#### EXERCISE DIRECTIONS:
Please return every record exactly, with no pictures included.

#### RECORDS SHOWN:
%%
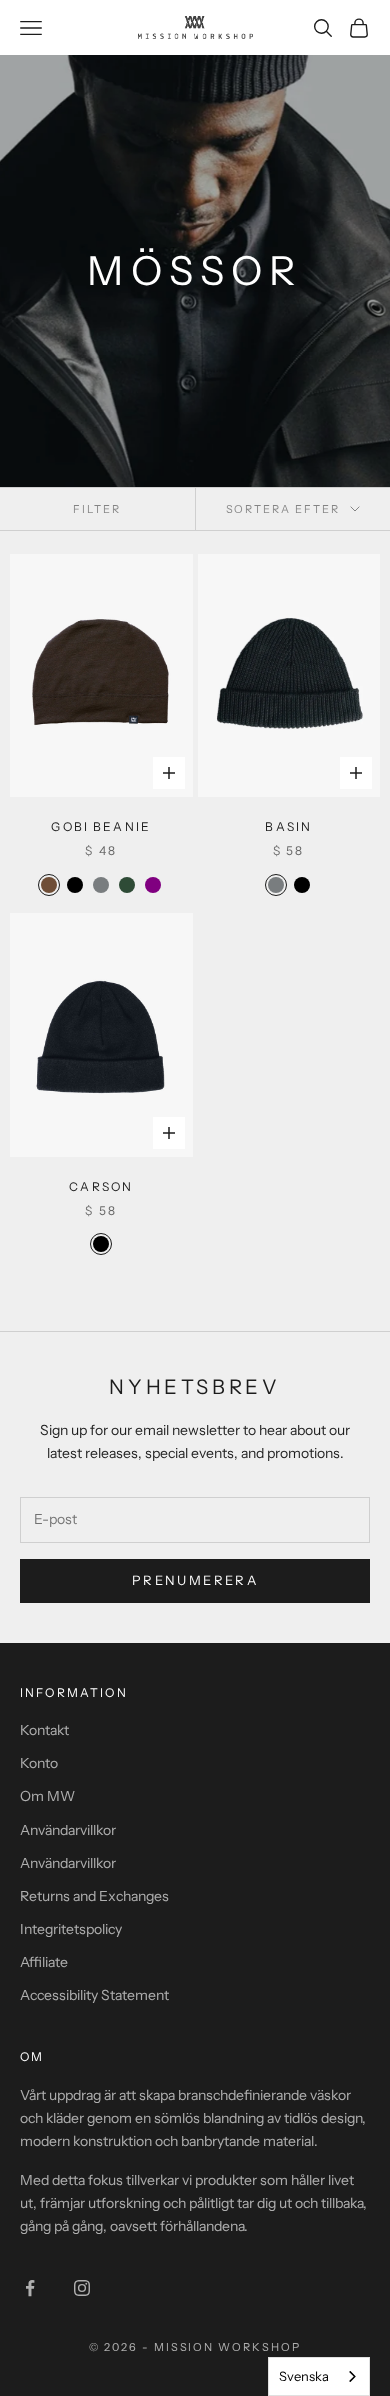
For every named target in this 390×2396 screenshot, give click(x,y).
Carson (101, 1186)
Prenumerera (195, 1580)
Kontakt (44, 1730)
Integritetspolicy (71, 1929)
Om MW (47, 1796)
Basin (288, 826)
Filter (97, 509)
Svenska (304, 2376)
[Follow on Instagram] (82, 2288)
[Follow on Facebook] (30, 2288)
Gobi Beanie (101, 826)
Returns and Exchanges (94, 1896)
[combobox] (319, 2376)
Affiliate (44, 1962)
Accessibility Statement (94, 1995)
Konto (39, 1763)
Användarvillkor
%%
#### RESULT:
For every named target in this 390×2396 screenshot, give click(x,y).
Carson (101, 1186)
Prenumerera (195, 1580)
Kontakt (44, 1730)
Integritetspolicy (71, 1929)
Om MW (47, 1796)
Basin (288, 826)
Filter (97, 509)
Svenska (304, 2376)
[Follow on Instagram] (82, 2288)
[Follow on Facebook] (30, 2288)
Gobi Beanie (101, 826)
Returns and Exchanges (94, 1896)
[combobox] (319, 2376)
Affiliate (44, 1962)
Accessibility Statement (94, 1995)
Konto (39, 1763)
Användarvillkor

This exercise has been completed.